_EXTRACT:_
BEGIN

ASCP Mantra for the Choosing Wisely Campaign: Right Test, Right Patient, Right Time, Right Cost
Wednesday, February 13, 2013
Great medical societies think alike. That was the conclusion of Lee H. Hilborne, MD, MPH, FASCP, DLM(ASCP)CM, when he realized that ASCP and the American Academy of Ophthalmology both came up with similar recommendations that healthy patients should avoid preoperative testing for low-risk surgeries without a clinical indication.
“Whether healthy patients are having minor surgery for a bunion or laser surgery to correct their vision, they do not generally need a set of blood chemistries ordered before the surgery,” says Dr. Hilborne, 2011–2012 Chair of the ASCP Institute Advisory Committee and former ASCP President. “These tests are not necessary for healthy patients and waste the finite resources of the U.S. health system.”
ASCP and the American Academy of Ophthalmology are two of the 17 medical societies that today each announced five tests and procedures that physicians and patients should question as part of the ABIM Foundation’s Choosing Wisely campaign, which aims to spark conversations between patients and physicians about what care is really necessary. The ASCP Institute Advisory Committee spearheaded the review panel of ASCP experts in pathology and laboratory medicine who evaluated hundreds of options based on both the practice of pathology and evidence available through an extensive review of the literature.

END

_ENTRIES PROVIDED:_
BEGIN

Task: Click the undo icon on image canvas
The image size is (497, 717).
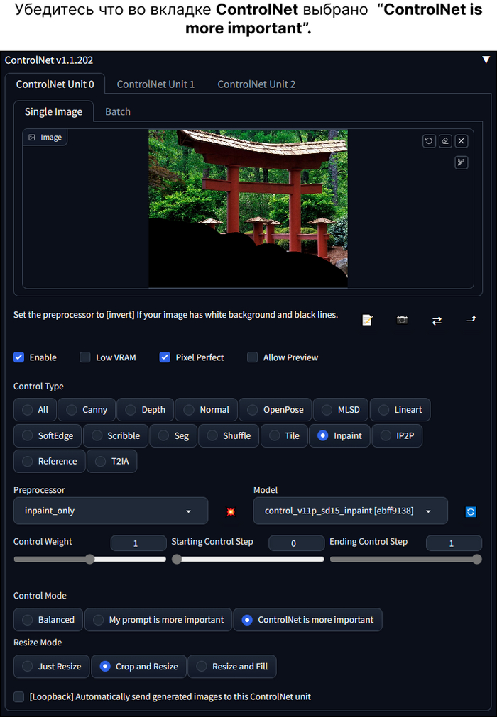Action: (429, 141)
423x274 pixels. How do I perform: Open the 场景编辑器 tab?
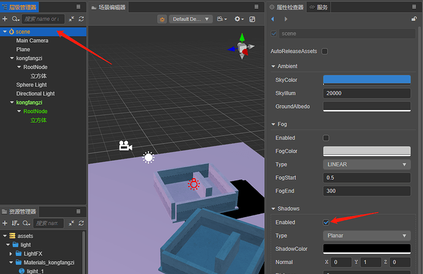coord(109,7)
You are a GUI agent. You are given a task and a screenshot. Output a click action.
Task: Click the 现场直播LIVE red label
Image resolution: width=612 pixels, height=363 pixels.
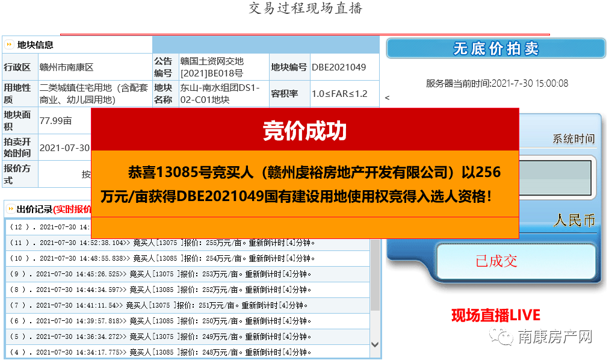[x=495, y=315]
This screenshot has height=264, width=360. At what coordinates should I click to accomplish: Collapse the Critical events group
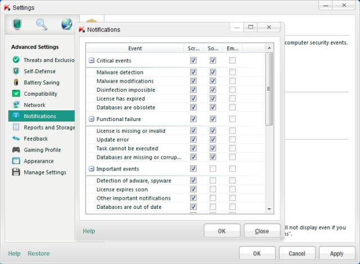click(91, 60)
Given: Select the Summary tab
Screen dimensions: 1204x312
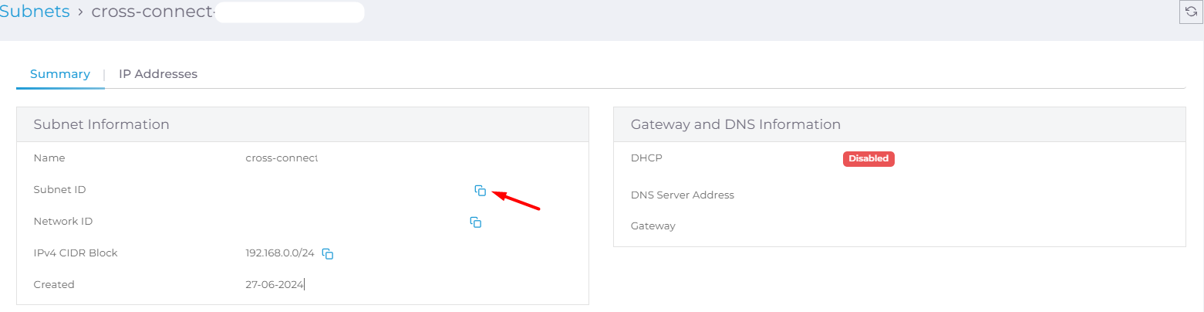Looking at the screenshot, I should [x=60, y=74].
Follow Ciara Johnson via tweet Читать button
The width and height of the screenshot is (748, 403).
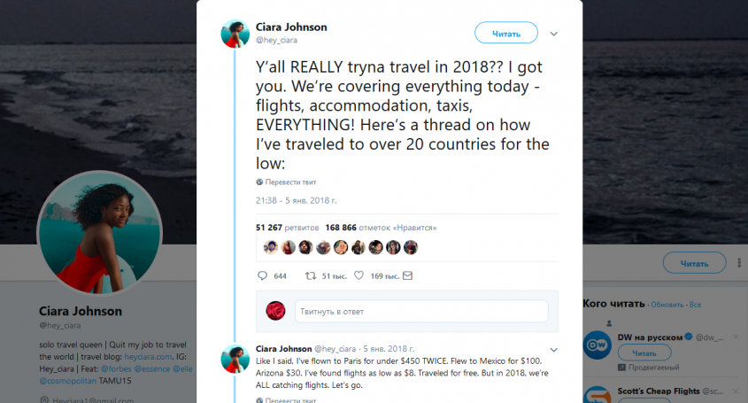[506, 33]
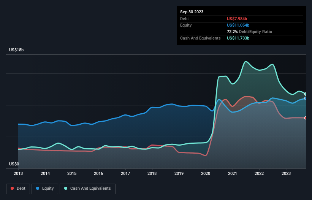Image resolution: width=312 pixels, height=200 pixels.
Task: Click the 72.2% Debt/Equity Ratio text
Action: (x=249, y=32)
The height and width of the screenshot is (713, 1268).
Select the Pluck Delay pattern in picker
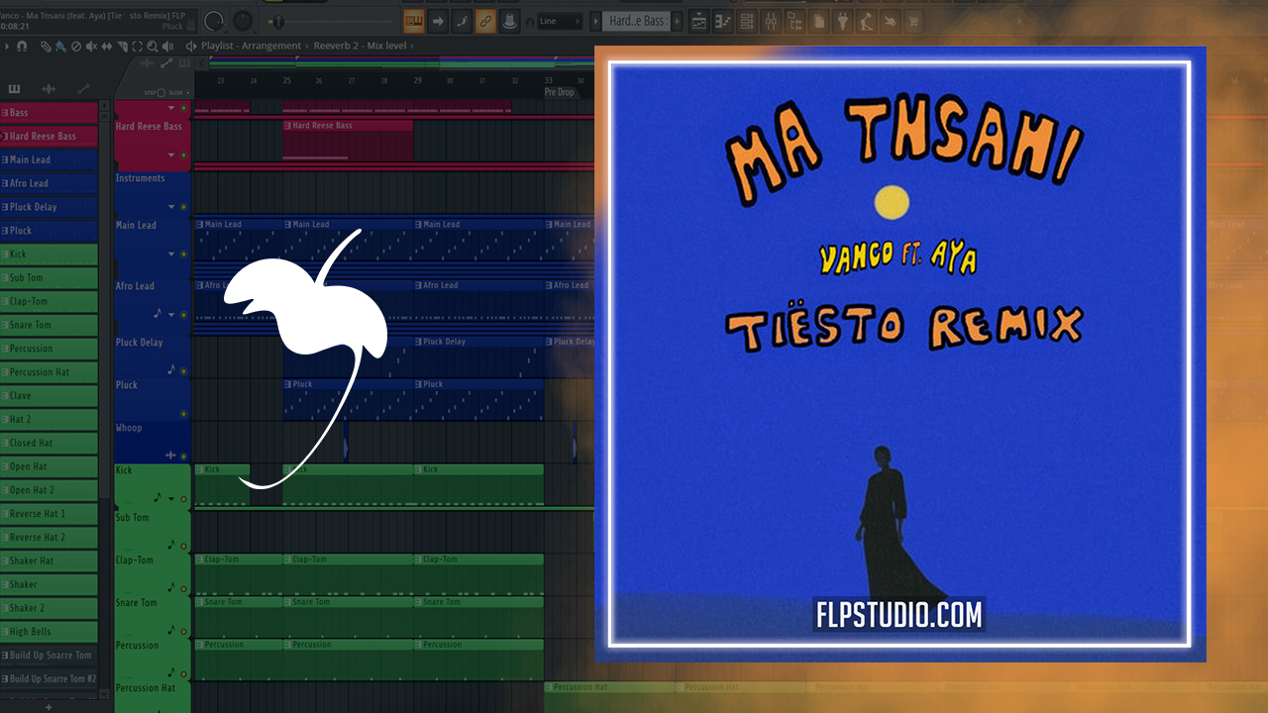(x=50, y=207)
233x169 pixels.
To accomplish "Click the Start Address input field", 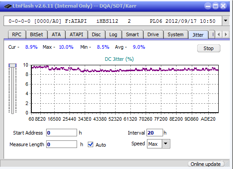I will point(61,133).
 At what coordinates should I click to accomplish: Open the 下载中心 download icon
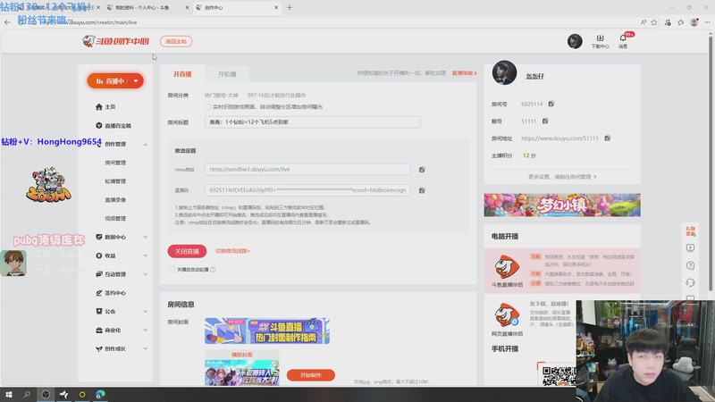600,40
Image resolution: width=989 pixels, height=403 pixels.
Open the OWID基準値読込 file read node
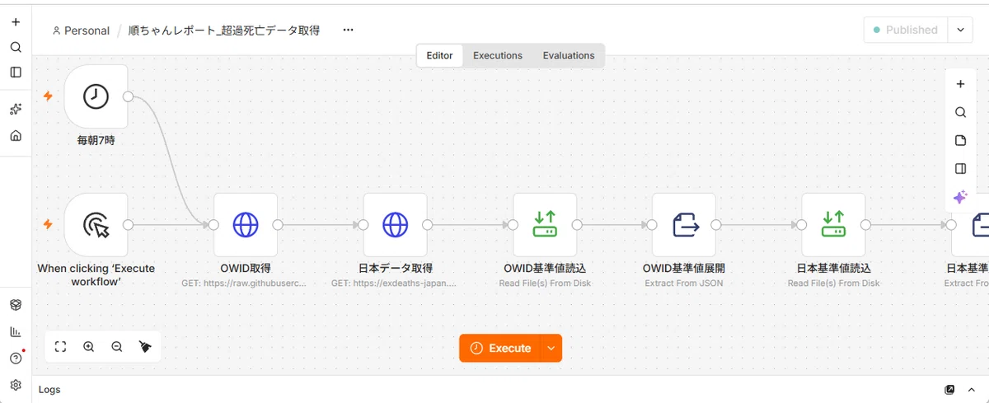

END

_ACTIONS TO TAKE:_
#1 Answer these questions from the article:
(a) What date does the article carry?
(b) How many medical societies announced five tests and procedures to question?
(c) Which committee spearheaded the review panel of ASCP experts?
#2 List every "Right ..." phrase in the mantra given in the article's title.
#3 Please rewrite the passage of the article starting at "ASCP and the American Academy of Ophthalmology are" and ending at "of the literature.", substituting "led" for "spearheaded".
Use only the article to answer.

_TASK-BY-TASK SOLUTIONS:_
#1
(a) Wednesday, February 13, 2013
(b) 17
(c) The ASCP Institute Advisory Committee

#2 Right Test, Right Patient, Right Time, Right Cost

#3
ASCP and the American Academy of Ophthalmology are two of the 17 medical societies that today each announced five tests and procedures that physicians and patients should question as part of the ABIM Foundation’s Choosing Wisely campaign, which aims to spark conversations between patients and physicians about what care is really necessary. The ASCP Institute Advisory Committee led the review panel of ASCP experts in pathology and laboratory medicine who evaluated hundreds of options based on both the practice of pathology and evidence available through an extensive review of the literature.